BRIEF A >>
Answer these questions about the text on prediction statistics below, one per line:
(i) What do the last two rows of the (Method Name) Iteration Summary Statistics spreadsheet contain?
(ii) In stratified random sampling, by what kind of variable is each subpopulation grouped?
(iii) Which column of the (Method Name) Final Results spreadsheet shows in which fold a sample was part of the validation set?
BRIEF B >> Proceed with the text on prediction statistics below, picking up after its last line.

TEXT UNDER STUDY >>
********************

Once all the iterations have finished, the following outputs will be created for each method you have selected:

  • (Method Name) Iteration Summary Statistics (spreadsheet): This spreadsheet contains one row for each iteration containing the prediction statistics for that iteration. The last two rows of this spreadsheet contain, in each column, the mean and the standard deviation of the statistics displayed in the previous rows (elements) of that column.
  • (Method Name) Iteration Summary Statistics (results viewer): This viewer (which repeats the information from the last two rows of the (Method Name) Iteration Summary Statistics spreadsheet described above) summarizes the iteration statistics from using this method with the parameters you have specified, by showing the means and standard deviations of these statistics.

Sampling

There are two different sampling techniques available for partitioning the data.

Simple Random Sampling:

Each sample has the same probability of being selected.

Stratified Random Sampling:

Each subpopulation (grouped by either a categorical or binary variable) is sampled separately and then these samples are combined to ensure a sample with proportional representation of each subgroup.

Statistics

For each fold and the whole dataset, and for each iteration, the following statistics are calculated. n is the sample size and y are the phenotype values.

Overall Statistics (Normal Mode)

The overall statistics listed before the per fold statistics use the actual phenotype values for y and the predicted phenotype value, \hat y, for each sample from the fold where it was part of the validation set. So, if sample 1 was part of the validation set in fold 3, it’s predicted value from fold 3 will be the value included in \hat y.

These values can be seen in the (Method Name) Final Results spreadsheet. The Fold Predicted in column indicates in which fold a sample was part of the validation set.

Quantitative Statistics

Pearson’s Product-Moment Correlation Coefficient

r_{y, \hat y} = \frac {\sum_{i = 1}^n (y_i - \bar y) (\hat y_i - {\hat {\bar y}})} {(n - 1) s_y s_{\hat y}}

where s_y and s_{\hat y} are the standard deviations.

Residual Sum of Squares

RSS = \sum_{i = 1}^n (y_i - \hat y)^2

Total Sum of Squares

TSS = \sum_{i = 1}^n (y_i - \bar y)^2

R-Squared

R^2 = 1 - \frac {RSS} {TSS}

Root Mean Square Error

RMSE = \sqrt {\frac {RSS} {n}}

Mean Absolute Error

MAE = \frac {1} {n} \sum_{i = 1}^n |y_i - \hat y_i |

Binary Statistics

Area Under the Curve (Using the Wilcoxon Mann Whitney method)

********************

DATA SECTION >>
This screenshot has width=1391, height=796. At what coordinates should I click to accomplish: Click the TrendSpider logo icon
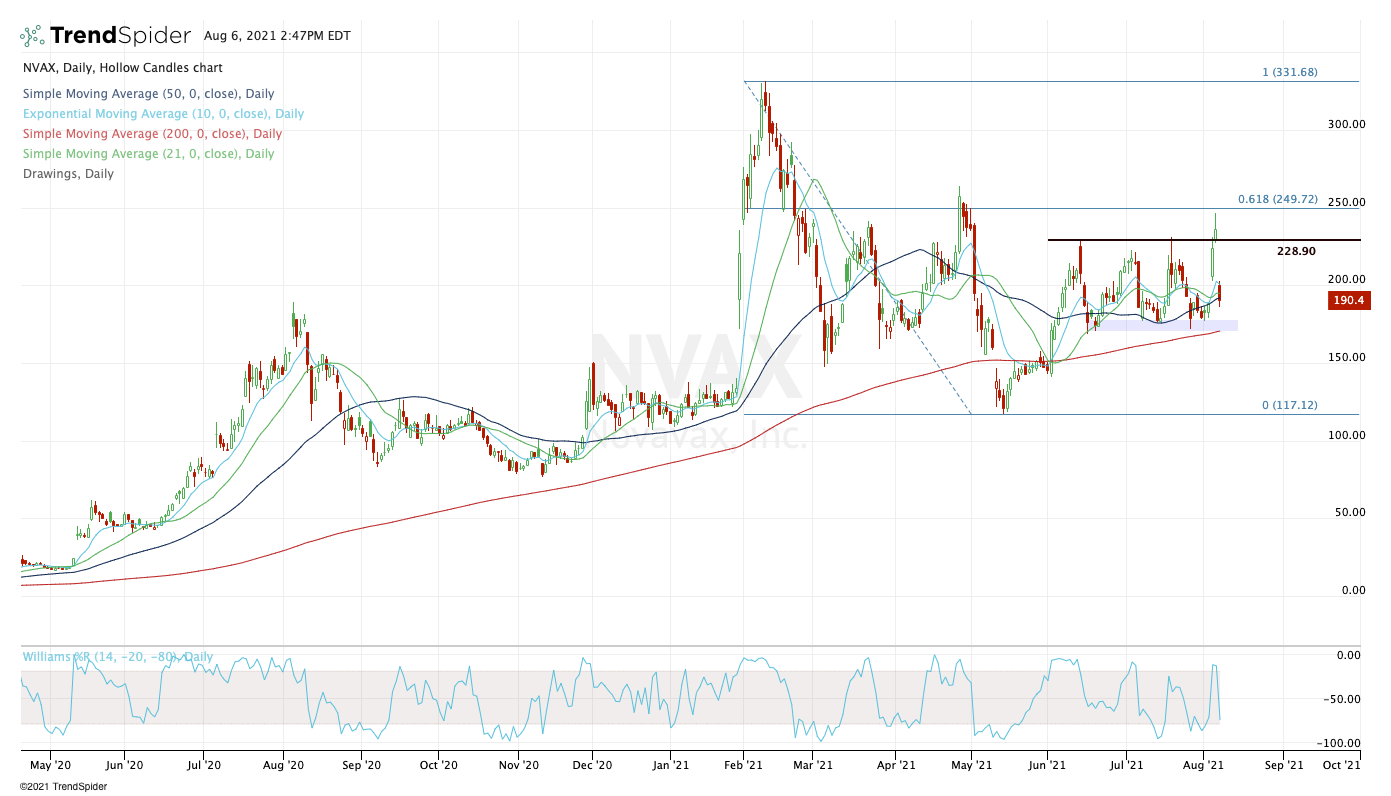click(x=32, y=36)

********************

RESULT A >>
(i) In each column, the mean and the standard deviation of the statistics in the previous rows of that column.
(ii) Either a categorical or a binary variable.
(iii) The Fold Predicted in column.

RESULT B >>
AUC = \frac {U_1} {n_1 n_2}

where n_1 is the sample size of observations with actual phenotypes of 0 and n_2 is the sample size of observations with actual phenotypes of 1.

And

U_1 = R_1 - \frac {n_1 (n_1 + 1)} {2}

where R_1 is the sum of the ranks for the predicted phenotypes with actual phenotypes of 0.

Matthews Correlation Coefficient

MCC = \frac {TP \cdot TN - FP \cdot FN} {\sqrt {(TP + FN) \cdot (FP + TN) \cdot (TP + FP) \cdot (FN + TN)}}

where TP is the the number of true positives, TN is the number of true negatives, FP is the number of false positives, and FN is the number of false negatives in the predicted phenotypes. Since all three methods used here (GBLUP, Bayes C and C\pi) treat binary values as quantitative and predict in the range from 0 to 1, we treat predicted values of 0.5 and higher as 1 and below 0.5 as 0.

Accuracy

ACC = \frac {TP + TN} {TP + FN + FP + TN}

Sensitivity (or true positive rate)

TPR = \frac {TP} {TP + FN}

Specificity (or true negative rate)

SPC = \frac {TN} {FP + TN}

Root Mean Square Error

RMSE = \sqrt {\frac {\sum_{i = 1}^{n} (y_i - \hat y_i)^2} {n}}

Iteration Level Statistics

As noted above (Output for the Normal Mode (K Predictions per Iteration) and Output for the Alternative Mode (One Prediction per Iteration)), if you have selected to perform more than one iteration, or you have specified Predict Only Once per Iteration, the means and standard deviations of the statistics calculated at the end of each iteration are reported in a separate result viewer (one result viewer for each method) after all other results have been estimated and shown.